● **Task statement**: Gather every line below that contains the word "visibility" and copy each one in full.

----

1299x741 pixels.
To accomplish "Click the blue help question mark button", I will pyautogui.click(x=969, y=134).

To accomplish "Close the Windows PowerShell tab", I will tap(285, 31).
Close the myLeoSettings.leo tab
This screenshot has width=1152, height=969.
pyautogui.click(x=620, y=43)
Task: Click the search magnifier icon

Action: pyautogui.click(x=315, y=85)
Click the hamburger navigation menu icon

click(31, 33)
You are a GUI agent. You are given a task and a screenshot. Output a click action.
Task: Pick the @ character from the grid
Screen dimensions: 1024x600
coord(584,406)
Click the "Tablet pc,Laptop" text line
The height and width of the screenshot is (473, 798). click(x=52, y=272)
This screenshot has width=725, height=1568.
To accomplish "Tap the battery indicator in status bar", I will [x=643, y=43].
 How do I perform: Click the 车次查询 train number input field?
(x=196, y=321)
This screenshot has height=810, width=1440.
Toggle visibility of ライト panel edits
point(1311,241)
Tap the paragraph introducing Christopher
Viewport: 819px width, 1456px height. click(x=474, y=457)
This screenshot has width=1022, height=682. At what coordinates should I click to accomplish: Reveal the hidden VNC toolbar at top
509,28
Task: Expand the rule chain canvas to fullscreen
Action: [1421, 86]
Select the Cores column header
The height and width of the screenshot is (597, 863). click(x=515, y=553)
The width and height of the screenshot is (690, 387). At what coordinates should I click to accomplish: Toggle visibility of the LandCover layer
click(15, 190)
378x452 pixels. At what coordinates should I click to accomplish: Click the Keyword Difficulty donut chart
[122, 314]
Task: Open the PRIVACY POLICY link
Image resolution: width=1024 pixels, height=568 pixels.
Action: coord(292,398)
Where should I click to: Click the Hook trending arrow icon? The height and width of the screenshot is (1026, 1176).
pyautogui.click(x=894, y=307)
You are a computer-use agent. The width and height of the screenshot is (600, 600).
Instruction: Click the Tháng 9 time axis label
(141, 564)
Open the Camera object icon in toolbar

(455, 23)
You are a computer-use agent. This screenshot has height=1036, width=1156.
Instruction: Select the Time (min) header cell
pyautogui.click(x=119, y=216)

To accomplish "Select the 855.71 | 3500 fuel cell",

----

● **Output below**:
Toggle visibility of ライト panel edits
The width and height of the screenshot is (690, 387). At what coordinates should I click to accomplish: Toggle visibility of the LandCover layer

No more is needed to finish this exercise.